In this chapter, we will make some changes to our model architecture: we’re going to implement a full artificial neural network to solve our temperature-conversion problem. We’ll continue using our training loop from the last chapter, along with our `Fahrenheit-to-Celsius` samples split into training and validation sets. We could start to use a quadratic model: rewriting model as a quadratic function of its input (for example, $y = a*x^2 + b*x + c$). Since such a model would be differentiable, `PyTorch` would take care of computing gradients, and the training loop would work as usual. That wouldn’t be too interesting for us, though, because we would still be fixing the shape of the function.

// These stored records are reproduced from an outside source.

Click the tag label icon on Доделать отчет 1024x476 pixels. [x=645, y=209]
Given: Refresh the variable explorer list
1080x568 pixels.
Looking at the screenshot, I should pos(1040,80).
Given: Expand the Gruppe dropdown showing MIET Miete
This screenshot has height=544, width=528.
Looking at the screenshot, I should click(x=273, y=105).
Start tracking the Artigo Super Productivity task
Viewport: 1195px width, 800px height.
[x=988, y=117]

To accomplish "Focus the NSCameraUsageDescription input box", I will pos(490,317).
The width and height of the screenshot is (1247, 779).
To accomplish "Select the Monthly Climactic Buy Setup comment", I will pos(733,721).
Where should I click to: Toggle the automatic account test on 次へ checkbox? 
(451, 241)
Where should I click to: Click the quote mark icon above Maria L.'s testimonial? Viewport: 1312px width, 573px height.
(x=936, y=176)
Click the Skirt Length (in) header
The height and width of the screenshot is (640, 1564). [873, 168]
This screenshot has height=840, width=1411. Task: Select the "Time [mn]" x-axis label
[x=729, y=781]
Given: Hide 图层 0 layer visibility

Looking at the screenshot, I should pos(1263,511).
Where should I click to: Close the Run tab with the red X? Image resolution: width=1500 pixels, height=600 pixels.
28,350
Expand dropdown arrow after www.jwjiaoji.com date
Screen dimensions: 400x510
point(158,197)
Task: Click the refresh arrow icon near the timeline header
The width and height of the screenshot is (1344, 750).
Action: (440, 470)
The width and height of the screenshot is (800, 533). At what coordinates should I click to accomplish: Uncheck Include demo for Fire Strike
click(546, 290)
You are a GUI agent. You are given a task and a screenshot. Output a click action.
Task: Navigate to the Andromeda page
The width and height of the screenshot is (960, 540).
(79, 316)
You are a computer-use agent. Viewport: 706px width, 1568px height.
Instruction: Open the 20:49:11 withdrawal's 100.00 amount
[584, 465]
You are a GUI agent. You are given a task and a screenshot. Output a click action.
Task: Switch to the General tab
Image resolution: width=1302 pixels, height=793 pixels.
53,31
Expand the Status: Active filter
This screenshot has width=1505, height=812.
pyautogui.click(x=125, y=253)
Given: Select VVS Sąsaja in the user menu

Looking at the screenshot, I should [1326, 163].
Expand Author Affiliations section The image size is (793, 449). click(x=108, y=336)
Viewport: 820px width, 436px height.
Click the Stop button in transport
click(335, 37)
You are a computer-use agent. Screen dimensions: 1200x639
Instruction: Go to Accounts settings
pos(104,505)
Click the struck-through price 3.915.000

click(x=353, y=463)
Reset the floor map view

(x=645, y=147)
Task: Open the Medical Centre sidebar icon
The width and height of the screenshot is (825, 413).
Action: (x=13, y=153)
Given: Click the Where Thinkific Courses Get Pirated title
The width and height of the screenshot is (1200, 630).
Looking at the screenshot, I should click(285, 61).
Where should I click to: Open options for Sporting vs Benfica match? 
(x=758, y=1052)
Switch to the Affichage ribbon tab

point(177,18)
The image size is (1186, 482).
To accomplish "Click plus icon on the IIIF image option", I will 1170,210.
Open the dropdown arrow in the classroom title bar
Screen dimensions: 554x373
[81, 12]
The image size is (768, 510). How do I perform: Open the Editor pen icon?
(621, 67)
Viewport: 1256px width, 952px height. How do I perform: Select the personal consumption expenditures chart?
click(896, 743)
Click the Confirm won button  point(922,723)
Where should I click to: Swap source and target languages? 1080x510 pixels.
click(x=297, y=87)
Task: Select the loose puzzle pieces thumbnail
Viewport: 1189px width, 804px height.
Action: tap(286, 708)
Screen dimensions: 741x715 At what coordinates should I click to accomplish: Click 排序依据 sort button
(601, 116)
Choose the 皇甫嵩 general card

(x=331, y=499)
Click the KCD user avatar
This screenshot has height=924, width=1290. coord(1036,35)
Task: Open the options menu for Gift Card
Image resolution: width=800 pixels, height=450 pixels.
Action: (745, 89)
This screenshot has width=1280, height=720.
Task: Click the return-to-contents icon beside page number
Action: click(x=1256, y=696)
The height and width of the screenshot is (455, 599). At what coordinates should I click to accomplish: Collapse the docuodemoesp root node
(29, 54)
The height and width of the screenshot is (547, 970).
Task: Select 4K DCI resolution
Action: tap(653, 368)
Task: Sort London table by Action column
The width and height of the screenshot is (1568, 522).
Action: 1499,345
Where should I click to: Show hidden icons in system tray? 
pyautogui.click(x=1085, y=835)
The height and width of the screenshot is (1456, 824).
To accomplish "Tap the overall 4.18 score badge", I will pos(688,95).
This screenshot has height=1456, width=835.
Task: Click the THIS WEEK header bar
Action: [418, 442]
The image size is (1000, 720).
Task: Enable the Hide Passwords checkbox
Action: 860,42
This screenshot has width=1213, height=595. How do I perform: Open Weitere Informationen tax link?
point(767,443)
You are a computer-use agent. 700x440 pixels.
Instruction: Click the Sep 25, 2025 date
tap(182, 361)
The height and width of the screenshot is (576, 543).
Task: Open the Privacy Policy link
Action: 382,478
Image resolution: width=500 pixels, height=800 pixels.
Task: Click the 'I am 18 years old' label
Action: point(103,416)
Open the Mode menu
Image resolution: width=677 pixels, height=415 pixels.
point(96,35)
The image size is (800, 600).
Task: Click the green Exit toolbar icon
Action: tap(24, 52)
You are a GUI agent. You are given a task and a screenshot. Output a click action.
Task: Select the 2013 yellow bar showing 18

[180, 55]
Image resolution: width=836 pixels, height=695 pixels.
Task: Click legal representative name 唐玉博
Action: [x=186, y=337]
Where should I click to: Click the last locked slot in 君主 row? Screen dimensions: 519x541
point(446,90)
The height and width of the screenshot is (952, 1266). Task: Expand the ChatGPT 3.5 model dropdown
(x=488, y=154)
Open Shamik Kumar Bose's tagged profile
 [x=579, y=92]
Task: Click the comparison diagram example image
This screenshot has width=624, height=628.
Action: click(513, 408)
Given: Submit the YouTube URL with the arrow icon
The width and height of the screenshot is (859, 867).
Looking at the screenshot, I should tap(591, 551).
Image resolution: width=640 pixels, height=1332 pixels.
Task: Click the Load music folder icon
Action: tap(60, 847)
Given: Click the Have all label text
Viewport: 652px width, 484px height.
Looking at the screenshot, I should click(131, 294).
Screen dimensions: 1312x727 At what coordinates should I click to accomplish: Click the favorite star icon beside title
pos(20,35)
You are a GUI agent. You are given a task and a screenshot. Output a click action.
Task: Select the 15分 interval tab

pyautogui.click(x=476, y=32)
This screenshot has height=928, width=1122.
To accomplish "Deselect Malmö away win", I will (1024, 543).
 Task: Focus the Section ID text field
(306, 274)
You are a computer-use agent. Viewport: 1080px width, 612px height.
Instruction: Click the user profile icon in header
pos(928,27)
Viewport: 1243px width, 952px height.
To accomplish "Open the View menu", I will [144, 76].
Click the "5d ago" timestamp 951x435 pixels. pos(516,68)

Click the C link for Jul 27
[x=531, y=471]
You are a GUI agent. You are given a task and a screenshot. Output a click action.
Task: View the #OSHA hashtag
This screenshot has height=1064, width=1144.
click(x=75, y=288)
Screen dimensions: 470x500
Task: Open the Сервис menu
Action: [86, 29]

This is the chapter where we begin to hook together the foundational work we’ve put in and the `PyTorch` features you’ll be using day in and day out as you work on your projects. You’ll gain an understanding of what’s going on underneath the porcelain of the `PyTorch` API, rather than it just being so much black magic. Before we get into the implementation of our new model, though, let’s cover what we mean by artificial neural network.

## 6.1 Artificial neurons
At the core of deep learning are neural networks: mathematical entities capable of representing complicated functions through a composition of simpler functions. 

The basic building block of these complicated functions is the `neuron`, as illustrated in `figure 6.2`. At its core, it is nothing but a linear transformation of the input (for example, multiplying the input by a number (the weight) and adding a constant (the bias)) followed by the application of a fixed nonlinear function (referred to as the *activation function8).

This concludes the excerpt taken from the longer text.